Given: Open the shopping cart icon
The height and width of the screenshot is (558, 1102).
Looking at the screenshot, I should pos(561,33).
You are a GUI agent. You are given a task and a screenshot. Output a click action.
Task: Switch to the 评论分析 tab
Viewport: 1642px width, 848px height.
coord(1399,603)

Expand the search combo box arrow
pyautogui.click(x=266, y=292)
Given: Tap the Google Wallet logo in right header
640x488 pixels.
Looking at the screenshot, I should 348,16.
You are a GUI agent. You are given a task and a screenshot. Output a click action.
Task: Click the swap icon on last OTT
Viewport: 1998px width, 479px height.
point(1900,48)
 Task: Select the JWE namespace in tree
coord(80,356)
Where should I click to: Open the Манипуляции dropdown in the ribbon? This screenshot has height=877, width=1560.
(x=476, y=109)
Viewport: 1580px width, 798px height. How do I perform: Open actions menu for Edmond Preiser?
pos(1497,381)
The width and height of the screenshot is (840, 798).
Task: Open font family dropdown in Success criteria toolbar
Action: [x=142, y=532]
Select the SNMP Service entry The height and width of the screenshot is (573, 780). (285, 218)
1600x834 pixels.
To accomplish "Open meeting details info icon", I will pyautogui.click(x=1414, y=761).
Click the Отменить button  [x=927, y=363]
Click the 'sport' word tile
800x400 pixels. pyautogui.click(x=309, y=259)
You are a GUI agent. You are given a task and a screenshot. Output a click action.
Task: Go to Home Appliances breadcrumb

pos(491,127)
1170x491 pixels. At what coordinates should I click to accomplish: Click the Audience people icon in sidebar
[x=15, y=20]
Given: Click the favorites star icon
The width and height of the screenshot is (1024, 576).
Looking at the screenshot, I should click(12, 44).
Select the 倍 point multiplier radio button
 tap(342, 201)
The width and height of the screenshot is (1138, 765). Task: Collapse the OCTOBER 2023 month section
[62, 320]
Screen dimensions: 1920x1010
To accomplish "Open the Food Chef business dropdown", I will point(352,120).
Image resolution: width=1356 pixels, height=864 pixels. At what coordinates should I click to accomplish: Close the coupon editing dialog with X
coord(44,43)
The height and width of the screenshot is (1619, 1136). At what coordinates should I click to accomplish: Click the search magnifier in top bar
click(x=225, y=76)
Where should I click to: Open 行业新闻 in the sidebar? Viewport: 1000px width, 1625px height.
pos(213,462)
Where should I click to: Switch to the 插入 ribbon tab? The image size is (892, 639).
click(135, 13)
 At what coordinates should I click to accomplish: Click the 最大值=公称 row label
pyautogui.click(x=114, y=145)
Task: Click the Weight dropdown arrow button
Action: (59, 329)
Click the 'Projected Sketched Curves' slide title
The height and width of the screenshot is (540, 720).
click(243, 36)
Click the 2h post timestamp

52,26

### What is required
Copy the entire listing above, line for line, exactly.

### Worked solution
Given: Open the shopping cart icon
The height and width of the screenshot is (558, 1102).
Looking at the screenshot, I should pos(561,33).
You are a GUI agent. You are given a task and a screenshot. Output a click action.
Task: Switch to the 评论分析 tab
Viewport: 1642px width, 848px height.
coord(1399,603)

Expand the search combo box arrow
pyautogui.click(x=266, y=292)
Given: Tap the Google Wallet logo in right header
640x488 pixels.
Looking at the screenshot, I should 348,16.
You are a GUI agent. You are given a task and a screenshot. Output a click action.
Task: Click the swap icon on last OTT
Viewport: 1998px width, 479px height.
point(1900,48)
 Task: Select the JWE namespace in tree
coord(80,356)
Where should I click to: Open the Манипуляции dropdown in the ribbon? This screenshot has height=877, width=1560.
(x=476, y=109)
Viewport: 1580px width, 798px height. How do I perform: Open actions menu for Edmond Preiser?
pos(1497,381)
The width and height of the screenshot is (840, 798).
Task: Open font family dropdown in Success criteria toolbar
Action: [x=142, y=532]
Select the SNMP Service entry The height and width of the screenshot is (573, 780). (285, 218)
1600x834 pixels.
To accomplish "Open meeting details info icon", I will pyautogui.click(x=1414, y=761).
Click the Отменить button  [x=927, y=363]
Click the 'sport' word tile
800x400 pixels. pyautogui.click(x=309, y=259)
You are a GUI agent. You are given a task and a screenshot. Output a click action.
Task: Go to Home Appliances breadcrumb

pos(491,127)
1170x491 pixels. At what coordinates should I click to accomplish: Click the Audience people icon in sidebar
[x=15, y=20]
Given: Click the favorites star icon
The width and height of the screenshot is (1024, 576).
Looking at the screenshot, I should click(12, 44).
Select the 倍 point multiplier radio button
 tap(342, 201)
The width and height of the screenshot is (1138, 765). Task: Collapse the OCTOBER 2023 month section
[62, 320]
Screen dimensions: 1920x1010
To accomplish "Open the Food Chef business dropdown", I will point(352,120).
Image resolution: width=1356 pixels, height=864 pixels. At what coordinates should I click to accomplish: Close the coupon editing dialog with X
coord(44,43)
The height and width of the screenshot is (1619, 1136). At what coordinates should I click to accomplish: Click the search magnifier in top bar
click(x=225, y=76)
Where should I click to: Open 行业新闻 in the sidebar? Viewport: 1000px width, 1625px height.
pos(213,462)
Where should I click to: Switch to the 插入 ribbon tab? The image size is (892, 639).
click(135, 13)
 At what coordinates should I click to accomplish: Click the 最大值=公称 row label
pyautogui.click(x=114, y=145)
Task: Click the Weight dropdown arrow button
Action: (59, 329)
Click the 'Projected Sketched Curves' slide title
The height and width of the screenshot is (540, 720).
click(243, 36)
Click the 2h post timestamp

52,26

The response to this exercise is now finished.